*** Opening of GIVEN INFORMATION ***

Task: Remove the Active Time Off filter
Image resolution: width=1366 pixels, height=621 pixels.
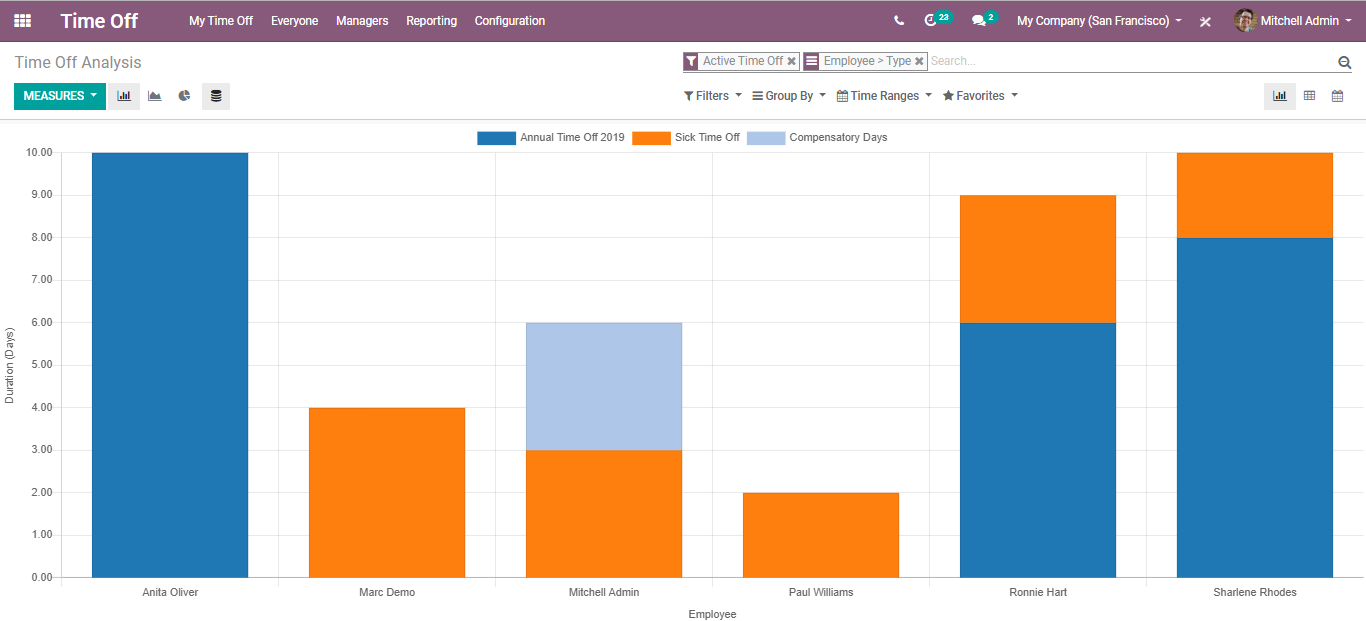Action: (x=792, y=61)
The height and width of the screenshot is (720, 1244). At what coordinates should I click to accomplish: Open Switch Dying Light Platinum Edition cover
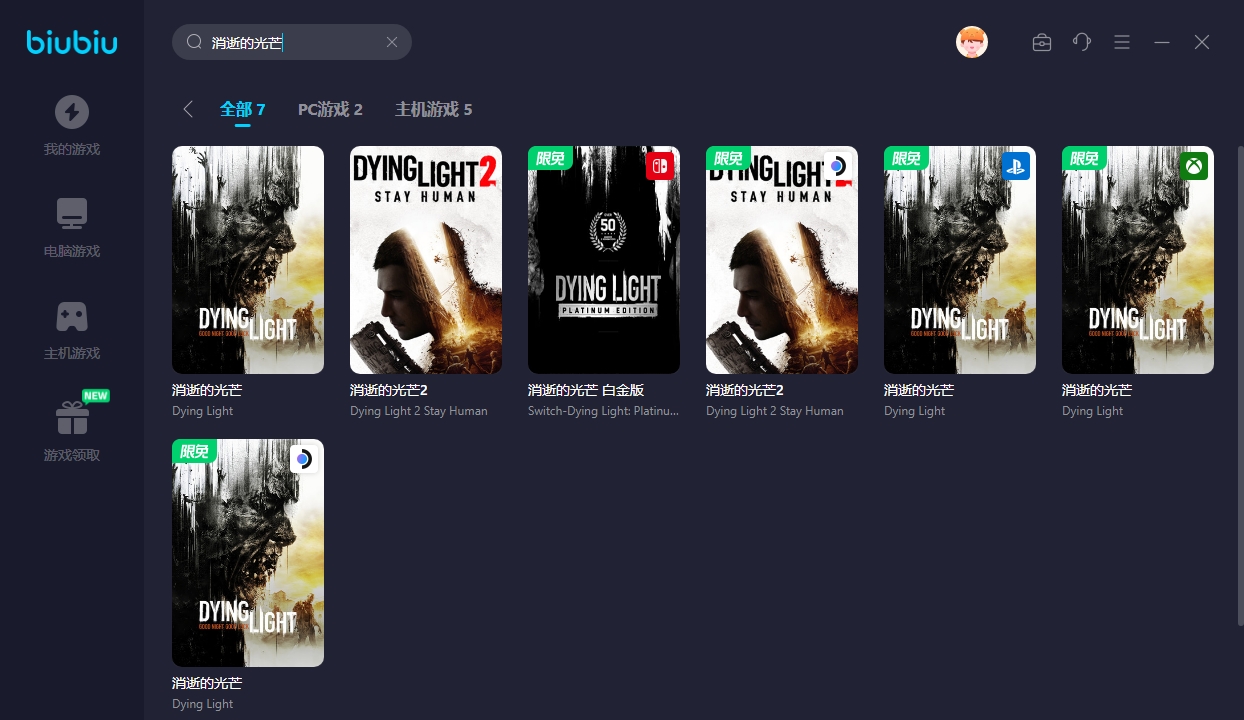[x=603, y=260]
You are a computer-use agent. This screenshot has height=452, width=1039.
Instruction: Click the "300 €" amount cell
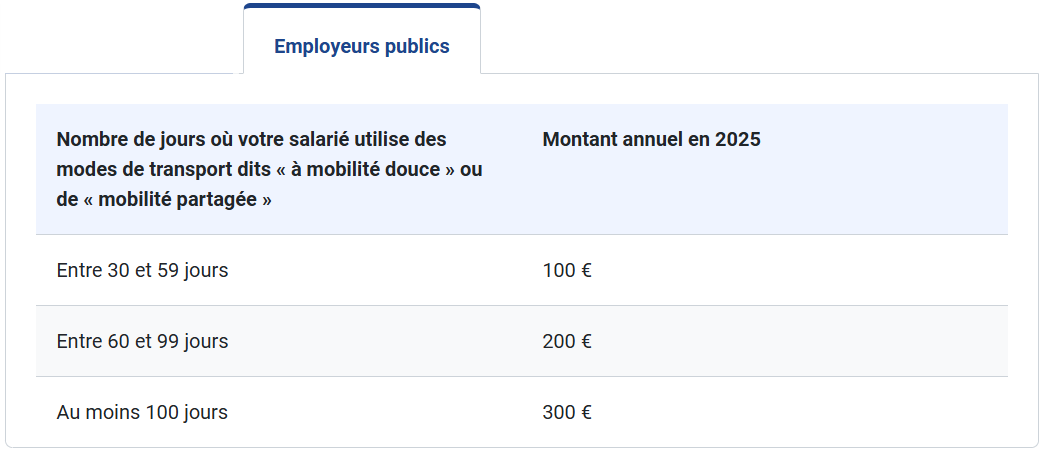[567, 412]
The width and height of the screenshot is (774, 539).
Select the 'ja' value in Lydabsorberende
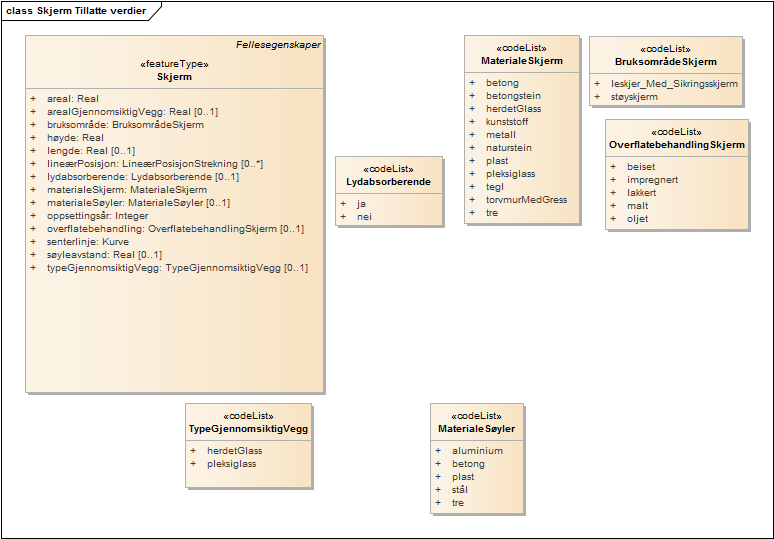click(362, 203)
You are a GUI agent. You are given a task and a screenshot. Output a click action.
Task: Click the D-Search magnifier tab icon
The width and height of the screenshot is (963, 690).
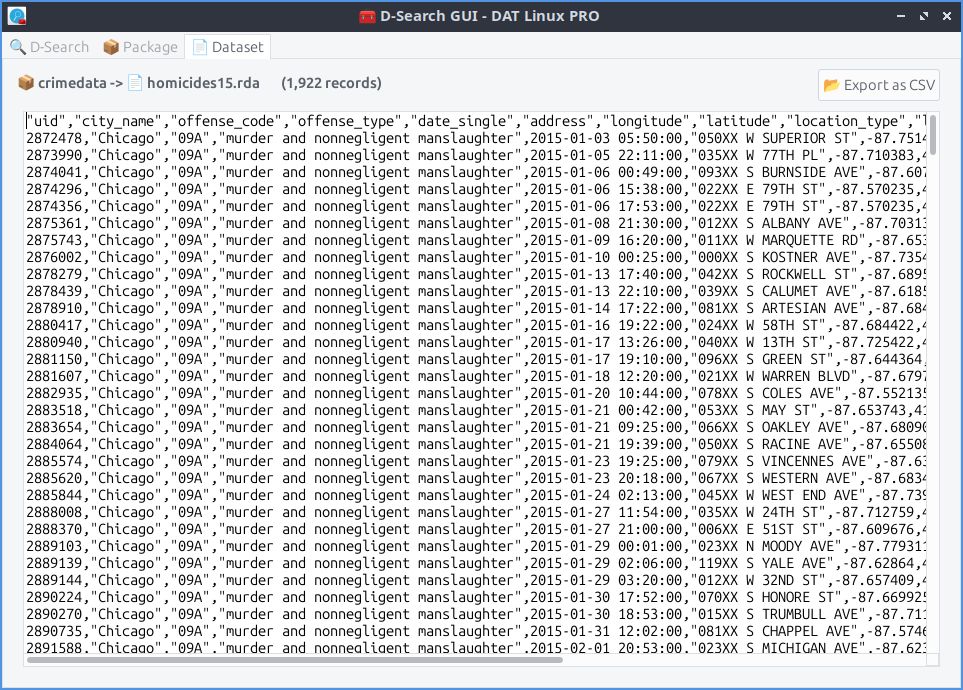18,47
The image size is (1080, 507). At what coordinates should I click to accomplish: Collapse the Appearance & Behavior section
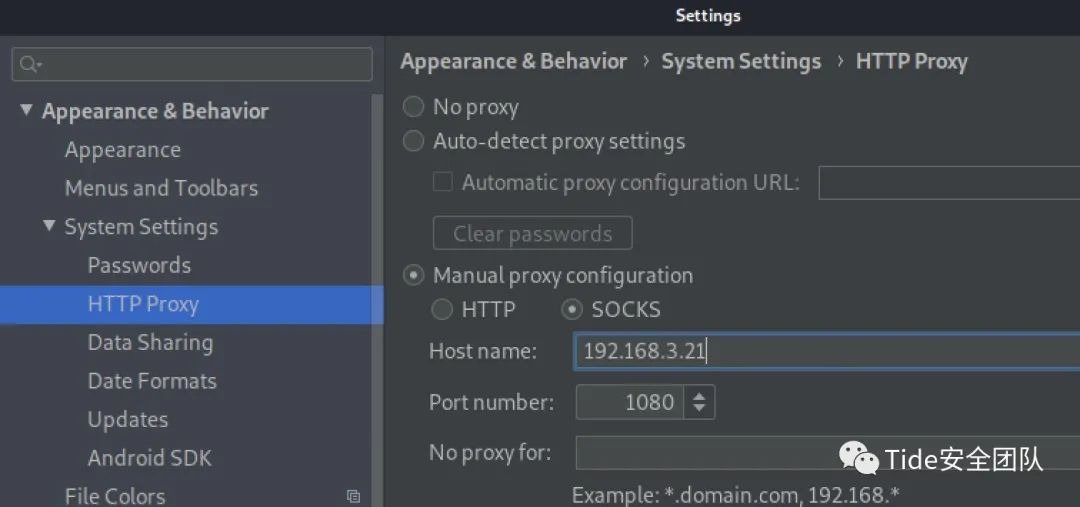pyautogui.click(x=26, y=111)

*** Close of GIVEN INFORMATION ***

- **TASK DESCRIPTION**
From the listing above, collect every line that mentions the word "agent".

- **FINISHED EXERCISE**
You are a computer-use agent. This screenshot has height=452, width=1039.
You are a GUI agent. You are given a task and a screenshot. Output a click action.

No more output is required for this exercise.